- Type: Cruise missile
- Place of origin: United States

Production history
- Designed: 2024-present
- Manufacturer: Mach Industries

Specifications
- Warhead: 10 kg (22 lb)+
- Operational range: 290 km (180 mi)

= Viper Strategic Strike missile =

The Viper is a cruise missile being developed for the United States Army.

==Design==
The Viper is designed as a vertical takeoff (VTO) surface-to-surface missile. Taking advantage of the emergence of low-cost, man-portable intelligence, surveillance and reconnaissance (ISR) assets allowing maneuver elements to see further than they were previously able to, the Viper is intended to enable tactical units to engage high-value targets, such as radar arrays and artillery pieces, well beyond the forward line of troops.
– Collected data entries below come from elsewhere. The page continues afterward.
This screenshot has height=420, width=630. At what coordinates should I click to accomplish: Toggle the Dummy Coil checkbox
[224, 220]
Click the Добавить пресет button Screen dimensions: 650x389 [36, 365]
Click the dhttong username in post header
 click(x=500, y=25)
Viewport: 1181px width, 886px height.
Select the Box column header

The weapon will have a range of 290 km with a warhead exceeding 10 kg, providing the range of a HIMARS, the speed of a cruise missile and the lethality of a Hellfire missile. Artificial intelligence and several different radio frequencies will be used for communication, navigation and targeting in areas where GPS is severed. It is planned to cost less than $100,000 and be fielded at company- through brigade-level formations.

==History==
In 2024, the Army Applications Laboratory awarded Mach Industries funding to develop a new cruise missile called Strategic Strike. The weapon's design was completed in September 2024, and a vertical takeoff test flight was conducted in January 2025.